── Document segment
The MLB playoffs are in full swing (Go BLUE!) and so, in this unusual year, is the short-line conference, 2020-Virtual version; I speak twice. And if that is not enough for you (hold your comments please), there is the Fresno State (UD-UCAL) event on today as well (see attached), which I refer to the “rail geezer event”; myself included.
Some early thoughts:
- Congratulations Ashley and Maeghan! Progressive Railroading Magazine, my partners in RailTrends (www.railtrends.com ) released their annual “Rising Stars” list and, if you’re scoring at home, the score is KSU 3, 2 each for CSX, NSC, UNP & CP, and one each for BNSF and Watco. I hope that I didn’t miscount or miss anyone, but special congrats to Maeghan Albiston, the IR at CP, and the CEO of the NRC, Ashley Wieland! Both of whom you saw at RT19, and would have seen at RT20….
- Books on my nightstand – there’s a new one by oil-guru Dan Yergin, “The New Map” (Penguin); you know that I’m reading “Outside the Box” by Levinson on trade (the box being, well, the intermodal box) – but a special THANKS to Scott Lothes and the Center for Photography & Art for “The Railroad Photography of Donald W. Furler” – it is a true gem, a work of art into itself ...
────
- Required work: Retype the rail industry notes word for word, beginning at "The MLB playoffs" and stopping after "seen at RT20….".
── Records supplied
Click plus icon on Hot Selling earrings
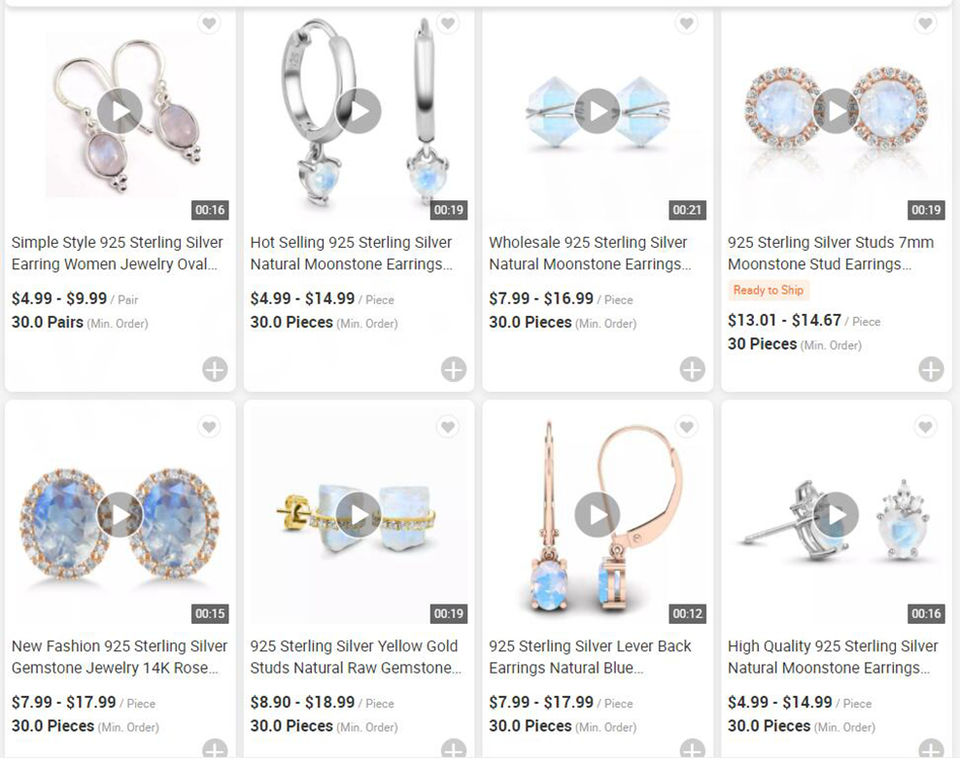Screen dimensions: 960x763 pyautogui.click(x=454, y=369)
────
── Records supplied
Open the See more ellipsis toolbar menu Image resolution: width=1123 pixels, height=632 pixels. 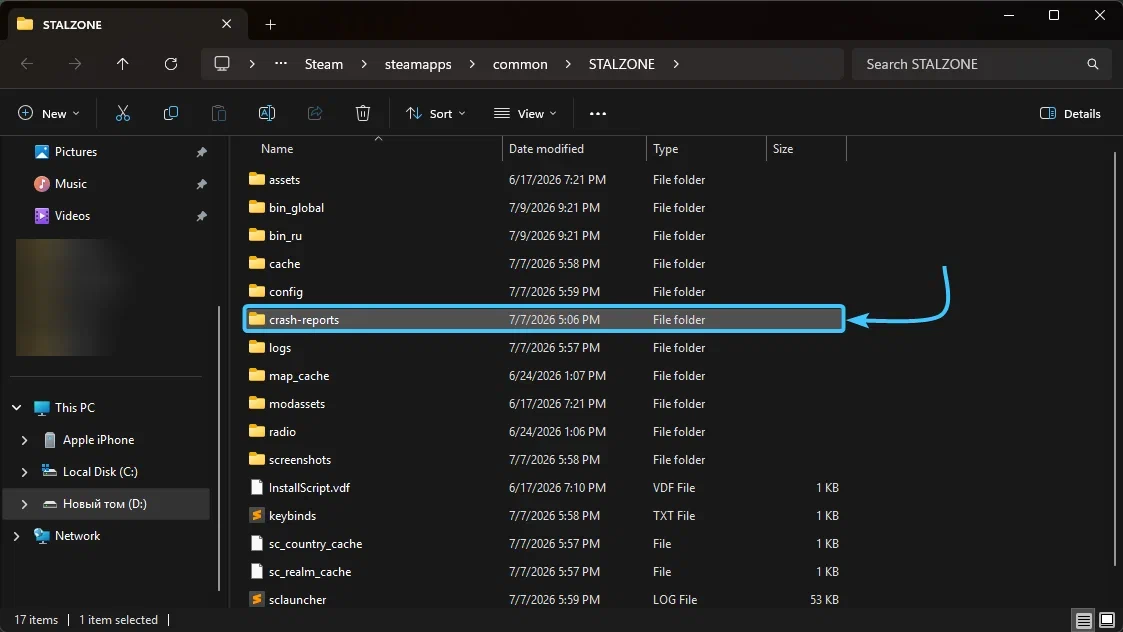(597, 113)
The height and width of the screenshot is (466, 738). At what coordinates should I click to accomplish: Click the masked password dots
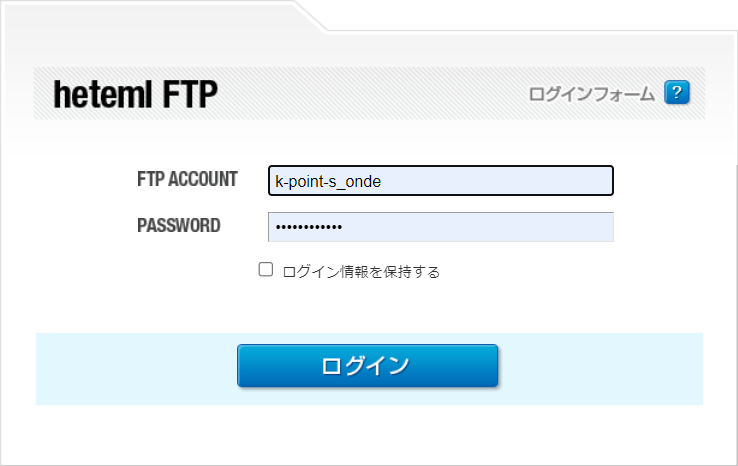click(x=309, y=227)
────
- Written answer:
The MLB playoffs are in full swing (Go BLUE!) and so, in this unusual year, is the short-line conference, 2020-Virtual version; I speak twice. And if that is not enough for you (hold your comments please), there is the Fresno State (UD-UCAL) event on today as well (see attached), which I refer to the “rail geezer event”; myself included.
Some early thoughts:
- Congratulations Ashley and Maeghan! Progressive Railroading Magazine, my partners in RailTrends (www.railtrends.com ) released their annual “Rising Stars” list and, if you’re scoring at home, the score is KSU 3, 2 each for CSX, NSC, UNP & CP, and one each for BNSF and Watco. I hope that I didn’t miscount or miss anyone, but special congrats to Maeghan Albiston, the IR at CP, and the CEO of the NRC, Ashley Wieland! Both of whom you saw at RT19, and would have seen at RT20….